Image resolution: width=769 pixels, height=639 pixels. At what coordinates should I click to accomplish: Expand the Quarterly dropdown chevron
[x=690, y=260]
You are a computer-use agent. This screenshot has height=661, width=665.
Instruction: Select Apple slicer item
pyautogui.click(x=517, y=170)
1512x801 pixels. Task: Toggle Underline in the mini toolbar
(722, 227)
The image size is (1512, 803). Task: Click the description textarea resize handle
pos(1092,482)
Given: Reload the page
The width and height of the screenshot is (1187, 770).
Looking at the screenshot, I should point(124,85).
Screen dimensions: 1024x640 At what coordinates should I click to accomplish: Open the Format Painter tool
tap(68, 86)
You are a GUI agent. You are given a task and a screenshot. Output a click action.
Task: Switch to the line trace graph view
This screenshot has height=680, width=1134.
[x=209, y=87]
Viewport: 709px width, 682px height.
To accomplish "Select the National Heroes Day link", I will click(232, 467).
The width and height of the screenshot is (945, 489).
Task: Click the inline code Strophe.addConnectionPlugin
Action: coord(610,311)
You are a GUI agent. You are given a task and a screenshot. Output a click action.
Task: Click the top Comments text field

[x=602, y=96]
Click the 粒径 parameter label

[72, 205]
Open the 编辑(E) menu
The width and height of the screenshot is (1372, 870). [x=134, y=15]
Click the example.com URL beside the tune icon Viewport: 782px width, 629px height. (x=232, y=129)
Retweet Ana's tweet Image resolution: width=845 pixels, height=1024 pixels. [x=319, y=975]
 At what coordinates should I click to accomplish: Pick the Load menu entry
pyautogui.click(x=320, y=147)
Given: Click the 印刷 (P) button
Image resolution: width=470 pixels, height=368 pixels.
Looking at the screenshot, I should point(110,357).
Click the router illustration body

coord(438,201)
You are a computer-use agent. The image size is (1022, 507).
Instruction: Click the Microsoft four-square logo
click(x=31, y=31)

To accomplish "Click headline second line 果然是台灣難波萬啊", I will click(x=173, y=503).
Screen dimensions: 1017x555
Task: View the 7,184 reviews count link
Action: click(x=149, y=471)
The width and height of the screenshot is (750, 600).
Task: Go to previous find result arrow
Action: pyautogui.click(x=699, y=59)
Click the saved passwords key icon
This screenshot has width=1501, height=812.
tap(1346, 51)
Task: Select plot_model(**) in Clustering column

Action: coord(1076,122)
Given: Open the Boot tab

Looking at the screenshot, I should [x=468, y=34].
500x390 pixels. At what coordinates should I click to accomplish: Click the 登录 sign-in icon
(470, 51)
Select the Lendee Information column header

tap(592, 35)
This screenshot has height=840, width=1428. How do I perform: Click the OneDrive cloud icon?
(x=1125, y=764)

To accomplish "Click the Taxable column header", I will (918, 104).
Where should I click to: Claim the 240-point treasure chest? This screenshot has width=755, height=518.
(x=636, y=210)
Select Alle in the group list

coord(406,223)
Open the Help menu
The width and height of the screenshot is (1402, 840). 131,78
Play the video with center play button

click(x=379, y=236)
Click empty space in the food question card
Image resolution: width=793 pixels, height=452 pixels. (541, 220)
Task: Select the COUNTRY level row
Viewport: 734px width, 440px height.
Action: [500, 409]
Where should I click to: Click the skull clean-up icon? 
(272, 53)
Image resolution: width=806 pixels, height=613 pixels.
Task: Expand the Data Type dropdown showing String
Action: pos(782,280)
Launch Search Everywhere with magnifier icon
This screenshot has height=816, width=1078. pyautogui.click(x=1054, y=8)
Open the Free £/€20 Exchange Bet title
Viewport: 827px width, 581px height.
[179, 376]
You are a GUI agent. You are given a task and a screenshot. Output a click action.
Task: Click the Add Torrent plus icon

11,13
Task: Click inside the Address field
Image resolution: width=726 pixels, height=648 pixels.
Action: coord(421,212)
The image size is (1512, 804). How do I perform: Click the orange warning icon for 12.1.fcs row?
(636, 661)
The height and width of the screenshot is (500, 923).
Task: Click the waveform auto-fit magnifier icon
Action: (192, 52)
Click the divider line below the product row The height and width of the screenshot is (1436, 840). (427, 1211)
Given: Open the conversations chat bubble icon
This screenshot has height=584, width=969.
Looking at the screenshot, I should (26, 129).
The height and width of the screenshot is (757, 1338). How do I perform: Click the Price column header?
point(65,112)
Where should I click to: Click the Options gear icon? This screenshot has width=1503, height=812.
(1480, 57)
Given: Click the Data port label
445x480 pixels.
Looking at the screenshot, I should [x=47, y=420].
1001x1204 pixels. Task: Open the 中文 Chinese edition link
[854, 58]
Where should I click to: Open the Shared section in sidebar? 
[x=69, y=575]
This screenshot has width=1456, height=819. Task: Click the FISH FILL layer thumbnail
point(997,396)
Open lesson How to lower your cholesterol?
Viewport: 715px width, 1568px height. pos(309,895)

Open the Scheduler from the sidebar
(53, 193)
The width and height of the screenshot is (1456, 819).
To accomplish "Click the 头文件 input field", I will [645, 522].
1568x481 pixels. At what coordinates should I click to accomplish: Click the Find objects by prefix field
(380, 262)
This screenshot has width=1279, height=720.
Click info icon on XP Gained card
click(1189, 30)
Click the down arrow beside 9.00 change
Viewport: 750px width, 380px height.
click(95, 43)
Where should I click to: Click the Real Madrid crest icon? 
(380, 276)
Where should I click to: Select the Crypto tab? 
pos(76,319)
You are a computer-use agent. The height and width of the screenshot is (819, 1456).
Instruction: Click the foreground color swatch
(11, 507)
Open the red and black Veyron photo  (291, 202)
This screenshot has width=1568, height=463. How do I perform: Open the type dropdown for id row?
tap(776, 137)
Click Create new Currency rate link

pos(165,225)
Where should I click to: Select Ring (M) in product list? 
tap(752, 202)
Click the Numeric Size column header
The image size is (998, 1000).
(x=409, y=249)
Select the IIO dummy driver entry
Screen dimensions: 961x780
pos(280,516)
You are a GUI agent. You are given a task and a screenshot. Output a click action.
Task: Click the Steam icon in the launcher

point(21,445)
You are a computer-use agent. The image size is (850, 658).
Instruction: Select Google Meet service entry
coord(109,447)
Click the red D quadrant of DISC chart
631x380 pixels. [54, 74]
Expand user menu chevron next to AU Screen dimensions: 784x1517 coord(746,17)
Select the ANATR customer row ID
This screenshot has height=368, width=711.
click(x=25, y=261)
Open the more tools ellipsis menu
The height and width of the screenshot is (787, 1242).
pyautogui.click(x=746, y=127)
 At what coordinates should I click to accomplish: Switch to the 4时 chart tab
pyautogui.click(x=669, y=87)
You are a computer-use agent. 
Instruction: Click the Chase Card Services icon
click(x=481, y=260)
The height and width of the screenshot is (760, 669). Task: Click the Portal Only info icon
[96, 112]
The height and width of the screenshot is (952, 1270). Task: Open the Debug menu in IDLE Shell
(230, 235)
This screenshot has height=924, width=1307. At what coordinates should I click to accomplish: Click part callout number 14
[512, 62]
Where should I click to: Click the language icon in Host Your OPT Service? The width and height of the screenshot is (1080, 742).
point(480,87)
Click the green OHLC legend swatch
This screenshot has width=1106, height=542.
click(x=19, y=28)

════════════════

Given task: Please reproduce all of the data above word for word, with no changes.

Expected output:
Image resolution: width=769 pixels, height=639 pixels. At what coordinates should I click to accomplish: Expand the Quarterly dropdown chevron
[x=690, y=260]
You are a computer-use agent. This screenshot has height=661, width=665.
Instruction: Select Apple slicer item
pyautogui.click(x=517, y=170)
1512x801 pixels. Task: Toggle Underline in the mini toolbar
(722, 227)
The image size is (1512, 803). Task: Click the description textarea resize handle
pos(1092,482)
Given: Reload the page
The width and height of the screenshot is (1187, 770).
Looking at the screenshot, I should point(124,85).
Screen dimensions: 1024x640 At what coordinates should I click to accomplish: Open the Format Painter tool
tap(68, 86)
You are a GUI agent. You are given a task and a screenshot. Output a click action.
Task: Switch to the line trace graph view
This screenshot has height=680, width=1134.
[x=209, y=87]
Viewport: 709px width, 682px height.
To accomplish "Select the National Heroes Day link", I will click(232, 467).
The width and height of the screenshot is (945, 489).
Task: Click the inline code Strophe.addConnectionPlugin
Action: coord(610,311)
You are a GUI agent. You are given a task and a screenshot. Output a click action.
Task: Click the top Comments text field

[x=602, y=96]
Click the 粒径 parameter label

[72, 205]
Open the 编辑(E) menu
The width and height of the screenshot is (1372, 870). [x=134, y=15]
Click the example.com URL beside the tune icon Viewport: 782px width, 629px height. (x=232, y=129)
Retweet Ana's tweet Image resolution: width=845 pixels, height=1024 pixels. [x=319, y=975]
 At what coordinates should I click to accomplish: Pick the Load menu entry
pyautogui.click(x=320, y=147)
Given: Click the 印刷 (P) button
Image resolution: width=470 pixels, height=368 pixels.
Looking at the screenshot, I should point(110,357).
Click the router illustration body

coord(438,201)
You are a computer-use agent. The image size is (1022, 507).
Instruction: Click the Microsoft four-square logo
click(x=31, y=31)

To accomplish "Click headline second line 果然是台灣難波萬啊", I will click(x=173, y=503).
Screen dimensions: 1017x555
Task: View the 7,184 reviews count link
Action: click(x=149, y=471)
The width and height of the screenshot is (750, 600).
Task: Go to previous find result arrow
Action: pyautogui.click(x=699, y=59)
Click the saved passwords key icon
This screenshot has width=1501, height=812.
tap(1346, 51)
Task: Select plot_model(**) in Clustering column

Action: coord(1076,122)
Given: Open the Boot tab

Looking at the screenshot, I should [x=468, y=34].
500x390 pixels. At what coordinates should I click to accomplish: Click the 登录 sign-in icon
(470, 51)
Select the Lendee Information column header

tap(592, 35)
This screenshot has height=840, width=1428. How do I perform: Click the OneDrive cloud icon?
(x=1125, y=764)

To accomplish "Click the Taxable column header", I will (918, 104).
Where should I click to: Claim the 240-point treasure chest? This screenshot has width=755, height=518.
(x=636, y=210)
Select Alle in the group list

coord(406,223)
Open the Help menu
The width and height of the screenshot is (1402, 840). 131,78
Play the video with center play button

click(x=379, y=236)
Click empty space in the food question card
Image resolution: width=793 pixels, height=452 pixels. (541, 220)
Task: Select the COUNTRY level row
Viewport: 734px width, 440px height.
Action: [500, 409]
Where should I click to: Click the skull clean-up icon? 
(272, 53)
Image resolution: width=806 pixels, height=613 pixels.
Task: Expand the Data Type dropdown showing String
Action: pos(782,280)
Launch Search Everywhere with magnifier icon
This screenshot has height=816, width=1078. pyautogui.click(x=1054, y=8)
Open the Free £/€20 Exchange Bet title
Viewport: 827px width, 581px height.
[179, 376]
You are a GUI agent. You are given a task and a screenshot. Output a click action.
Task: Click the Add Torrent plus icon

11,13
Task: Click inside the Address field
Image resolution: width=726 pixels, height=648 pixels.
Action: coord(421,212)
The image size is (1512, 804). How do I perform: Click the orange warning icon for 12.1.fcs row?
(636, 661)
The height and width of the screenshot is (500, 923).
Task: Click the waveform auto-fit magnifier icon
Action: (192, 52)
Click the divider line below the product row The height and width of the screenshot is (1436, 840). (427, 1211)
Given: Open the conversations chat bubble icon
This screenshot has height=584, width=969.
Looking at the screenshot, I should (26, 129).
The height and width of the screenshot is (757, 1338). How do I perform: Click the Price column header?
point(65,112)
Where should I click to: Click the Options gear icon? This screenshot has width=1503, height=812.
(1480, 57)
Given: Click the Data port label
445x480 pixels.
Looking at the screenshot, I should [x=47, y=420].
1001x1204 pixels. Task: Open the 中文 Chinese edition link
[854, 58]
Where should I click to: Open the Shared section in sidebar? 
[x=69, y=575]
This screenshot has width=1456, height=819. Task: Click the FISH FILL layer thumbnail
point(997,396)
Open lesson How to lower your cholesterol?
Viewport: 715px width, 1568px height. pos(309,895)

Open the Scheduler from the sidebar
(53, 193)
The width and height of the screenshot is (1456, 819).
To accomplish "Click the 头文件 input field", I will [645, 522].
1568x481 pixels. At what coordinates should I click to accomplish: Click the Find objects by prefix field
(380, 262)
This screenshot has width=1279, height=720.
Click info icon on XP Gained card
click(1189, 30)
Click the down arrow beside 9.00 change
Viewport: 750px width, 380px height.
click(95, 43)
Where should I click to: Click the Real Madrid crest icon? 
(380, 276)
Where should I click to: Select the Crypto tab? 
pos(76,319)
You are a computer-use agent. The height and width of the screenshot is (819, 1456).
Instruction: Click the foreground color swatch
(11, 507)
Open the red and black Veyron photo  (291, 202)
This screenshot has width=1568, height=463. How do I perform: Open the type dropdown for id row?
tap(776, 137)
Click Create new Currency rate link

pos(165,225)
Where should I click to: Select Ring (M) in product list? 
tap(752, 202)
Click the Numeric Size column header
The image size is (998, 1000).
(x=409, y=249)
Select the IIO dummy driver entry
Screen dimensions: 961x780
pos(280,516)
You are a GUI agent. You are given a task and a screenshot. Output a click action.
Task: Click the Steam icon in the launcher

point(21,445)
You are a computer-use agent. The image size is (850, 658).
Instruction: Select Google Meet service entry
coord(109,447)
Click the red D quadrant of DISC chart
631x380 pixels. [54, 74]
Expand user menu chevron next to AU Screen dimensions: 784x1517 coord(746,17)
Select the ANATR customer row ID
This screenshot has height=368, width=711.
click(x=25, y=261)
Open the more tools ellipsis menu
The height and width of the screenshot is (787, 1242).
pyautogui.click(x=746, y=127)
 At what coordinates should I click to accomplish: Switch to the 4时 chart tab
pyautogui.click(x=669, y=87)
You are a computer-use agent. 
Instruction: Click the Chase Card Services icon
click(x=481, y=260)
The height and width of the screenshot is (760, 669). Task: Click the Portal Only info icon
[96, 112]
The height and width of the screenshot is (952, 1270). Task: Open the Debug menu in IDLE Shell
(230, 235)
This screenshot has height=924, width=1307. At what coordinates should I click to accomplish: Click part callout number 14
[512, 62]
Where should I click to: Click the language icon in Host Your OPT Service? The width and height of the screenshot is (1080, 742).
point(480,87)
Click the green OHLC legend swatch
This screenshot has width=1106, height=542.
click(x=19, y=28)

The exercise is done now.